KeyForge is a card game created by Richard Garfield and published by Ghost Galaxy. It was released in 2018 by Fantasy Flight Games, who sold the rights in 2022.

In KeyForge, players take on the role of Archons in the world of the Crucible. Each Archon races to be the first to collect a resource called "Æmber" and forge three keys. KeyForge is sold as premade randomly generated decks, which each have a unique name.

The first set of KeyForge, Call of the Archons, was released on November 15, 2018 with 370 cards in the expansion. The second set, Age of Ascension, was released on May 30, 2019 with 204 cards. The third set, Worlds Collide, was released on November 8, 2019 with 284 cards. The fourth set, Mass Mutation, was released on July 10, 2020, with 259 cards. Dark Tidings was originally scheduled to be released in February 2021, but due to the COVID-19 pandemic was initially released over March to May 2021 with 280 cards.

Gameplay 
KeyForge is a two-player game, with each player using a single deck of cards to play creatures, artifacts, actions, and upgrades. The game aims to gather enough Æmber (pronounced "amber") to forge three keys before the opponent does the same. Creatures can collect Æmber and fight one another, while artifacts provide unique effects. Actions are used and discarded, and upgrades are attached to creatures to improve their abilities.

Each card in KeyForge is associated with a House, with each deck containing cards from three Houses. At the beginning of each player's turn, that player declares a House – they may then only play, use, or discard cards belonging to that House. Unlike similar card games such as Magic: the Gathering and Android: Netrunner, cards do not typically require a cost to be paid such as the expenditure of mana or credits. Instead, a player may play and use as many cards on their turn as they wish, provided the cards belong to the declared House.

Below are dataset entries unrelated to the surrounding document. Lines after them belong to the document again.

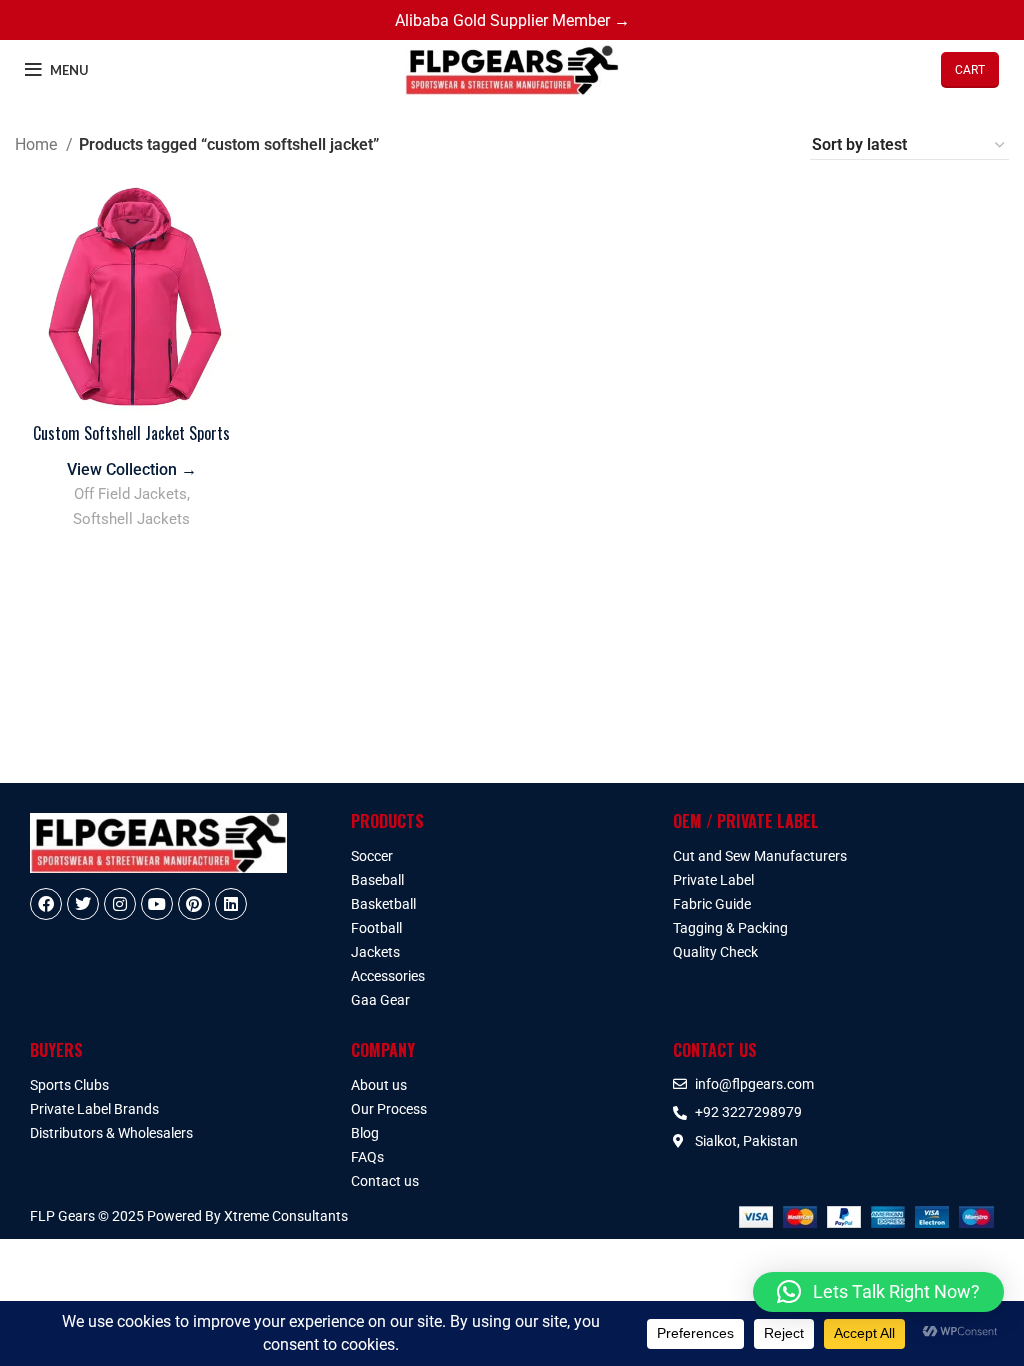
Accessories (388, 976)
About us (379, 1085)
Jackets (375, 952)
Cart (970, 70)
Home (38, 144)
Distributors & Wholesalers (111, 1133)
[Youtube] (157, 904)
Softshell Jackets (131, 519)
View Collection (132, 469)
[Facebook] (46, 904)
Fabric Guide (712, 904)
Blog (365, 1133)
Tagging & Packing (730, 928)
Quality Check (715, 952)
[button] (878, 1292)
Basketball (383, 904)
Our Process (389, 1109)
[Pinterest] (194, 904)
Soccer (372, 856)
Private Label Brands (94, 1109)
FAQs (367, 1157)
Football (376, 928)
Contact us (385, 1181)
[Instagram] (120, 904)
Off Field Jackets (130, 494)
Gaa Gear (380, 1000)
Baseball (377, 880)
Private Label (713, 880)
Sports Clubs (69, 1085)
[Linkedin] (231, 904)
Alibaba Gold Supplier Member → (512, 20)
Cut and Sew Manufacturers (760, 856)
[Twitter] (83, 904)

Each deck features a unique card back with the name of an Archon. Decks are intended not to be modified after purchase. This is intended to reduce card trading and selling so that "net decking" (the process of researching and recreating more powerful decks) is made more difficult or impossible.

Sets 
New cards are released through expansion sets. Each set features 7 houses, which vary from set to set. Houses used in previous sets may be reintroduced, or completely new houses are added.

Development 
KeyForge was announced at Gen Con on August 1, 2018. An announcement trailer and accompanying introductory article explaining the game were published to the Fantasy Flight website, citing a launch date in the fourth quarter of 2018. Pre-orders for the Keyforge: Call of the Archons Starter Set and Archon Deck were made available the same day, as well as PDF copies of the rulebook. It was also announced that KeyForge tournaments and events would be sanctioned through Fantasy Flight's Organized Play program, details of which were later announced on the Fantasy Flight Organized Play mini-site.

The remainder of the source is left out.